For obvious reasons, the prospect of this year’s call felt very different from the Presidential New Year conference calls of years past. I fully support the rabbinic organizations (including my own, the CCAR) who protested the Current Occupant by choosing not to participate in the call. The decision also gives me pause to question the ways we stand up to and confront conflict in our lives. I am not only thinking about political or civil confrontation, but the facing up to threats or unrest in the interpersonal realm, as well. There are times when there is power in our silence or refusal to engage. There are times when we have to swallow our pride, fear or anxiety and directly engage with those who intimidate and threaten us.

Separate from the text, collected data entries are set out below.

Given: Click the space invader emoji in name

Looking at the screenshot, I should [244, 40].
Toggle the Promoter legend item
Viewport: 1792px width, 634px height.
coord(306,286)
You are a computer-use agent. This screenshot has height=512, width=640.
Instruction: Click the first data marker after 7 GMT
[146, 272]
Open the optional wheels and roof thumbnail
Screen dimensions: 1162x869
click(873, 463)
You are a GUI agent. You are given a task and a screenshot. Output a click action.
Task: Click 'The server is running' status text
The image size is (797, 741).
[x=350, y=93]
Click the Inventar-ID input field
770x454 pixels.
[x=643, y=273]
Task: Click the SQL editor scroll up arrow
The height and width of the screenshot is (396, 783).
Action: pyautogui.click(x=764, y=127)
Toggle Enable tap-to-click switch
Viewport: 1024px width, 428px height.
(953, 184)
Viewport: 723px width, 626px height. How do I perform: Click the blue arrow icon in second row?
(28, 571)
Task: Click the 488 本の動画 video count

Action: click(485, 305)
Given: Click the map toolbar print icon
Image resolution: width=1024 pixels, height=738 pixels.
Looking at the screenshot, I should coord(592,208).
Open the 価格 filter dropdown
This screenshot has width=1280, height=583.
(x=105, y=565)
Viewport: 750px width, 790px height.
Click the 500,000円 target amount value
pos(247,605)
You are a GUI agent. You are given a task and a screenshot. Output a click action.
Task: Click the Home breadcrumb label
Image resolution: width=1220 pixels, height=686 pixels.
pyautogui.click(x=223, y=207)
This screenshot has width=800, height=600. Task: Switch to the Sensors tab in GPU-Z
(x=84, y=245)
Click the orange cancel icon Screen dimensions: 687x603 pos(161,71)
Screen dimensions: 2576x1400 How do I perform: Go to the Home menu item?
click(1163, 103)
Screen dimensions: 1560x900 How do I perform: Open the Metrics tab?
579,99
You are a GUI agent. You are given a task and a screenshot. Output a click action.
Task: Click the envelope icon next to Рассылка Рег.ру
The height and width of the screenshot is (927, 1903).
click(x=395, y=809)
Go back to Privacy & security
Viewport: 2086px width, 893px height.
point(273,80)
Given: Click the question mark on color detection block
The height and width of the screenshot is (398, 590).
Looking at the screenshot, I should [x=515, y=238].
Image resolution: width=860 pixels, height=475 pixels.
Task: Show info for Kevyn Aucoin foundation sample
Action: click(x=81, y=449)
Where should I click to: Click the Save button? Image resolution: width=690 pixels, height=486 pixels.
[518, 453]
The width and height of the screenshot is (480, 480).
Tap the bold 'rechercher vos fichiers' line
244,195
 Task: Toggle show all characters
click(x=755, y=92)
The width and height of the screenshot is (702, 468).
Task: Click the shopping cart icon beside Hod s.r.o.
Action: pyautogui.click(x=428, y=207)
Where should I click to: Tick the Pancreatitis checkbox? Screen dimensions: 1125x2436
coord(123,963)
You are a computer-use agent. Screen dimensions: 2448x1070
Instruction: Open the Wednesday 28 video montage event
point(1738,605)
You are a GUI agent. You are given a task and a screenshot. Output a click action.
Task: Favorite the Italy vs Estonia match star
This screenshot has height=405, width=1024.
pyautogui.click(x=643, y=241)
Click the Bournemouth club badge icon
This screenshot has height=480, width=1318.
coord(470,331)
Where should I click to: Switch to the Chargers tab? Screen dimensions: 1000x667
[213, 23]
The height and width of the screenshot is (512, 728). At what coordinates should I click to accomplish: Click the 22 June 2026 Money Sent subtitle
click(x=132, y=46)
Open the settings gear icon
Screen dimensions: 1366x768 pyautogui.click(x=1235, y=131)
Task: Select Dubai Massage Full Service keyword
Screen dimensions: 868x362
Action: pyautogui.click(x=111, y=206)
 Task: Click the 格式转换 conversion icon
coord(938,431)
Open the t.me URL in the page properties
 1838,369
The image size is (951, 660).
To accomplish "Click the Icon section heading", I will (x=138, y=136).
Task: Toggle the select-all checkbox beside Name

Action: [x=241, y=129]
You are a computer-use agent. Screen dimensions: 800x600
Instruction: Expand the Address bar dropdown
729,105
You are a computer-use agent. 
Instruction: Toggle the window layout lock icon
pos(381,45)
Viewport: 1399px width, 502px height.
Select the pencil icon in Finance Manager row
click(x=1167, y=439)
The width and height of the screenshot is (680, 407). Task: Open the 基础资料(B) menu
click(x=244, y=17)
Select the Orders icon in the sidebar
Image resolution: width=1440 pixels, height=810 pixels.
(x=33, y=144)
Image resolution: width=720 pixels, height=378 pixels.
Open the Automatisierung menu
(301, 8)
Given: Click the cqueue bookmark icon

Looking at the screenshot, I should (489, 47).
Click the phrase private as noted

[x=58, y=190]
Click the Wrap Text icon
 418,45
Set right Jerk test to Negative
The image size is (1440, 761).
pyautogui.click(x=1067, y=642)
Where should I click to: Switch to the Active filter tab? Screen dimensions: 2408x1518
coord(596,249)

Whether it is the case of the problematic Current Occupant or a friend or family member who taunts and menaces us, how do we know what to do and when? I do not know the answer to that question. How do we get in the right heartspace and headspace to make such a decision? To that question, I do have a response. We welcome the focus presented to us by Jewish tradition at this time of year … and take the time to get our heads and hearts clear and true.
We see such head and heart clearing in the character of Jonah. We meet Jonah again and again each Yom Kippur. Yeah, that Jonah of the “Being Swallowed By A Giant Fish” episode. He was called to go to Nineveh and ask the Ninevites to repent. He not only refused, but ran! In the end it was the intensity of the experience in the fish’s belly that helped him see clearly. After all, the charge he received from On High to go to Nineveh in the first place was pretty much the same thing he heard from that same source while he was in the belly of the fish. And yet, he heard it differently:
“After his harrowing experience in the storm and in the belly of the fish, Jonah has done some soul-searching and is ready to listen again, more deeply. He hears again what is essentially the same message, but with a few key differences … Humbled now, Jonah is able to hear differently … ” (Sh’ma – A Journal of Jewish Ideas – S Blog)
If you will indulge me, this time of Elul that leads us to the Ten Days of Teshuvah can be a “Fish Belly” moment for each of us … to see and hear clearly the path of response to what challenges us. Our tradition gifts us this time of year to find grounding and clarity so that we may discern if it is our silence or our words that a situation or relationship demands. May this month of Elul and the approaching days of Teshuvah allow us to tap into our inner strength and grace and find the way that we each must constructively resist or engage those who would confront us.
By the way, if you should have the chance to speak with the Current Occupant, I might have some things that I want to say to him.